ARE SPACE SETTLEMENTS EASIER THAN WE THINK?
A 1970s visualization of an O’Neill Cylinder interior with a
20-mile view down the long axis.
Credit: NASA Ames/Rick Guidice courtesy of NASA.
Say the words “space settlement,” and most people familiar with the term will invariably and immediately think of Dr. Gerard K. O’Neill, the late professor of physics at Princeton University.
“There are good reasons for that,” said Al Globus, a space settlement designer and author. “O’Neill’s vision of humankind’s expansion into space has inspired many people for many years, especially because of his book The High Frontier: Human Colonies in Space.” O’Neill’s seminal book, published in 1977, envisioned large habitats in free space located at Lagrangian points, regions where the gravitational forces between the sun and Earth (and Earth and the Moon) produce stable “parking spots.”

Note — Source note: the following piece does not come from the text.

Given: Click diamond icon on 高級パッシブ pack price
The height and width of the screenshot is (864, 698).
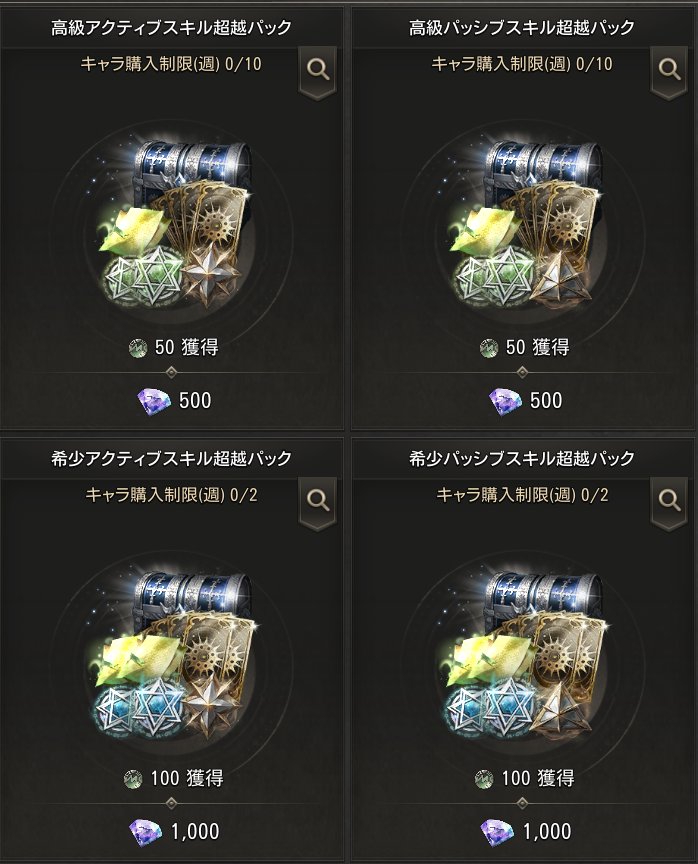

O’Neill suggested various designs for the habitats: massive spherical and torus-shaped structures, plus a distinctive design that has come to be known as O’Neill Cylinders. These consist of a pair of tubes, each as large as 20 miles (32 kilometers) in length and four miles (6.5 kilometers) in diameter. The total land area inside a pair of cylinders is about 500 square miles (1,300 square kilometers) and they could house several million people with enough acreage for farming to feed the inhabitants. The cylinder’s huge size means a gentle spin of one revolution per minute-and-a-half would simulate terrestrial gravity. Children could be born and people could live out their lives in space in one of these colonies and not suffer any of the debilitating effects on muscles and bones that come from living in microgravity.
In O’Neill’s vision, all of these designs could be constructed using raw materials from the lunar surface or near-Earth asteroids, with the materials launched into space using a mass driver and then directed to the colony’s location. The habitats would be illuminated and powered by the sun, and solar power satellites could serve to support the habitats.
“O’Neill’s vision was beautiful, innovative and wonderful, and it has endured for decades,” said Globus. “He showed that space colonies are technically feasible. But these settlements are gigantic, several kilometers across, they weigh millions of tons, and could be over 380,000 miles (600,000 kilometers) away. Now everybody is wondering why they haven’t been built yet.”
“The reason is, they are too darned hard,” continues Globus, a former contractor and researcher at NASA’s Ames Research Center, who has been a long-time fixture in the space settlement community, especially the National Space Society. “These ideas are way too hard to pull off. The space settlements envisioned are too big, too massive, and too far away to be practical, at least as a place to start.”